ESPN has been going through painful contractions, shedding high-profile personalities and recently laying off about 100 people. At the same time, however, ESPN has aggressively expanded its e-sports coverage. Here in Los Angeles, ESPN’s sports-talk radio station broadcast live for multiple days from outside the E3 conference, inviting a string of gamer notables to talk about the business. Rocket League, a two-year-old game with 6 million users that is creating its own e-sports league, was a major sponsor.

On-air guests included actor and former NBA star Rick Fox, talking about his two-year-old e-sports investment, as well as YouTube star Justine Ezarik, whose online channels include iJustine Gaming. Others included the Electronic Arts execs running the Madden NFL game, and a game reporter from Mashable.

Rick Fox isn’t the only NBAer with an e-sports interest either. In February, the league itself partnered with game developer TakeTwo to create a new e-sports league focused on TakeTwo’s NBA-licensed videogame. The NBA’s Philadelphia 76ers and Miami Heat, along with many players, have invested in e-sports teams or leagues, as have soccer clubs in Germany and Italy.

Meanwhile, 10 million people every day watch the game-oriented live-streaming site Twitch. In these days of fractured audiences and attention, 10 million daily viewers is A Very Big Thing.

That 10 million is considerably more than the usual audience for ESPN, which has seen its subscriber base drop 12 million the past five years as people cut the cord. The network’s marquee nightly show, SportsCenter, has seen ratings drop by a quarter.

If, after all this, you’re thinking that Twitch would have been a good thing for Disney to buy instead of the multi-channel network Maker Studios, well, hindsight is 20/20. That said, the vision is particularly sharp on this one.

I was told at a YouTube event this week that one motivation for Disney CEO Bob Iger’s interest in the Maker deal was to goose his somnolent media empire into the online era. For a few hundred million dollars (chicken feed for a company with a $165 billion market capitalization), it was an inexpensive motivator.
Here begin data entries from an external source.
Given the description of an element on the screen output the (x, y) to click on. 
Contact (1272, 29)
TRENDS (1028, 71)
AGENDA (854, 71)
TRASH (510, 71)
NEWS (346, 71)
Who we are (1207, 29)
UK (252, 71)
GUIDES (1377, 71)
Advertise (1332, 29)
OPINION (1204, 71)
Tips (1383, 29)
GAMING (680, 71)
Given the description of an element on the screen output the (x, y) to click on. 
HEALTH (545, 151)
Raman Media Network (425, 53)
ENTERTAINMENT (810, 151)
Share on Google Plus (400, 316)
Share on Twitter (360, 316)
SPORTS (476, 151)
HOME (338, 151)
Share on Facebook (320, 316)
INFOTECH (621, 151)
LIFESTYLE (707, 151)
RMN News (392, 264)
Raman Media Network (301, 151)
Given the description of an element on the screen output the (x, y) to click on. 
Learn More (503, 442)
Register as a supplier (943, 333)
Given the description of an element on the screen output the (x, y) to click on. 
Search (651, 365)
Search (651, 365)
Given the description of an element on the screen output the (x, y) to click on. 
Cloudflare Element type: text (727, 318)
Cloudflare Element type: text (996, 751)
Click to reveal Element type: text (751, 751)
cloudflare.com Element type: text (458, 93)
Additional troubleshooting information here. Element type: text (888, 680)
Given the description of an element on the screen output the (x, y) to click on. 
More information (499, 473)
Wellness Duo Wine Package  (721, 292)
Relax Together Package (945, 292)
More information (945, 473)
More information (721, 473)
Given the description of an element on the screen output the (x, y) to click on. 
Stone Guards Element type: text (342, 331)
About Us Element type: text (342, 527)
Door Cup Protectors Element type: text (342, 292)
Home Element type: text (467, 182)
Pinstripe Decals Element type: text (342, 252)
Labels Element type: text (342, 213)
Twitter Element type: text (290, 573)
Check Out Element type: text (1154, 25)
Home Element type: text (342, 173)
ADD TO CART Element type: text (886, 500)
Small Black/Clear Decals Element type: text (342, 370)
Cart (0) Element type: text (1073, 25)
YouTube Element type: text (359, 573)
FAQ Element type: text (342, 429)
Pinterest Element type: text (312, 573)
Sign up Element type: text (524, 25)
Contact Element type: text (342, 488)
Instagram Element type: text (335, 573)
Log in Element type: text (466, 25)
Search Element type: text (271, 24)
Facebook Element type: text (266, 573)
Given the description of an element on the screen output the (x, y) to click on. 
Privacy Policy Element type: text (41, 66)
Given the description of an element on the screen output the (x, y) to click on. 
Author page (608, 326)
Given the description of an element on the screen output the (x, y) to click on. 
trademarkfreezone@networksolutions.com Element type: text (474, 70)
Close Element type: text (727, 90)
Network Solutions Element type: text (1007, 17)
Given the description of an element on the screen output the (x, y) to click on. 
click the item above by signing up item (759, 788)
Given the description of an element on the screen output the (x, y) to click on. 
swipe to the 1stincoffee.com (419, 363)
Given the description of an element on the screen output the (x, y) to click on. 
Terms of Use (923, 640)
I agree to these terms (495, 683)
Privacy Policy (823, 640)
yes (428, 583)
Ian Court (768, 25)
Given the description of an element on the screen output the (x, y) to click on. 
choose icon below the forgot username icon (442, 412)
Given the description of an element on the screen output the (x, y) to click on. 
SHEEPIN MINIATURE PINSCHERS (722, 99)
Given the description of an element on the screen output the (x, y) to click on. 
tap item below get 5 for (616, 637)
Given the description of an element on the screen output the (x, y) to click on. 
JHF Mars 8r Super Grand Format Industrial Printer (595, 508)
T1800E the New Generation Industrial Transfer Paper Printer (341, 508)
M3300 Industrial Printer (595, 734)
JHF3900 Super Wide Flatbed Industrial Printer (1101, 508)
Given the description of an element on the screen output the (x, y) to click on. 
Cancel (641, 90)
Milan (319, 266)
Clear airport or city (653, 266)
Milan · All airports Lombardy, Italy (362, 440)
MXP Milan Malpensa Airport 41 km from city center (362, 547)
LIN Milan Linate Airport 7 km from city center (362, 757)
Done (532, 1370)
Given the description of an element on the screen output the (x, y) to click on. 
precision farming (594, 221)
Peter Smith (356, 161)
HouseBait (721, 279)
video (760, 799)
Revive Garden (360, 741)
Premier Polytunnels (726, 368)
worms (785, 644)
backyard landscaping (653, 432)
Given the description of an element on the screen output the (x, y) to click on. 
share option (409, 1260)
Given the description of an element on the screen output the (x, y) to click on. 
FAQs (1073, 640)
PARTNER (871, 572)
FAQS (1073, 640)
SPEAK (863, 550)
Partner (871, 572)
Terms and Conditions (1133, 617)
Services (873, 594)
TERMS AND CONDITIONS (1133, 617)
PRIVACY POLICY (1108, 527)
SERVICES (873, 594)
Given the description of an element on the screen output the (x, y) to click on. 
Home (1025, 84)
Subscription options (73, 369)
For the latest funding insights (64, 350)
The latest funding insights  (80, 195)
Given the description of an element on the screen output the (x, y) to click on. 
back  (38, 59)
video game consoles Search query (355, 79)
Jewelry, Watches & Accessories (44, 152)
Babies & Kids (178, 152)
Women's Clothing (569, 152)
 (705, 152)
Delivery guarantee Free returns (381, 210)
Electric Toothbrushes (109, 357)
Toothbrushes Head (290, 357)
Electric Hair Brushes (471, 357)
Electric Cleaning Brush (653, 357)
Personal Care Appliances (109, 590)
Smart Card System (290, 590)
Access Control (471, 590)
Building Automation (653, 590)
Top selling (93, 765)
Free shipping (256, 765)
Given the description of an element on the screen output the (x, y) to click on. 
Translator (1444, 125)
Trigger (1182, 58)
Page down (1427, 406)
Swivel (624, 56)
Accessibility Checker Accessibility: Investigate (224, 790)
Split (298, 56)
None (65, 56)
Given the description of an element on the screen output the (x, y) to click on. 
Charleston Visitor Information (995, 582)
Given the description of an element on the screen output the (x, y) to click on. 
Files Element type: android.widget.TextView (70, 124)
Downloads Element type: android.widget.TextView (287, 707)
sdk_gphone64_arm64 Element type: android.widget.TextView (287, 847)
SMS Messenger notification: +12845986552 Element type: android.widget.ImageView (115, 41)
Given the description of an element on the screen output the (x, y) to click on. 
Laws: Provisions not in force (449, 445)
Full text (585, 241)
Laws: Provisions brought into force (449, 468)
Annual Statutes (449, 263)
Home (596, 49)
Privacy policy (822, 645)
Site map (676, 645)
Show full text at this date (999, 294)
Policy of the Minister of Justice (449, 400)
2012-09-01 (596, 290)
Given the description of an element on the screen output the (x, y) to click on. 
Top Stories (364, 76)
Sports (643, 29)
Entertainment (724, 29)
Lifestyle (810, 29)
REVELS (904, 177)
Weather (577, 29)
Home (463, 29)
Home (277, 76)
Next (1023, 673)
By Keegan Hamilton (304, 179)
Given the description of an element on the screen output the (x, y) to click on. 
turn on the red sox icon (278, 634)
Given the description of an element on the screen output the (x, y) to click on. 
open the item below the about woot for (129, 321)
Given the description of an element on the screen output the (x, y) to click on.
Of course, having served its purpose, once-swashbuckling Maker is now radically downsized, tucked meekly into a corner of Disney’s newest digital unit.

Amazon, meanwhile, is looking like it bet smartly on the future. Nearly three years ago, it swiped Twitch out from under a supposed “done” deal with Google. It paid a little less than $1 billion (roughly Maker’s price had it hit all the earn-out incentives in its deal).

Now Amazon is figuring out how to do more fun things with Twitch, like test-screening all its new pilots there, showing old episodes of cooking queen Julia Child, and creating new sections for music and life-blogging performers.

Twitch also features lots of e-sports tournaments among its mass of programming by 2.2 million unique monthly broadcasters. Pairing that power with ESPN would have made quite a team. But like a mythical NBA superteams that sports fans talk about creating to take on the newly victorious Golden State Warriors, this one won’t ever happen either.

In the meantime, it’s fun to watch what’s happening, and how even stodgy ESPN is trying to be relevant in the sports leagues of the future.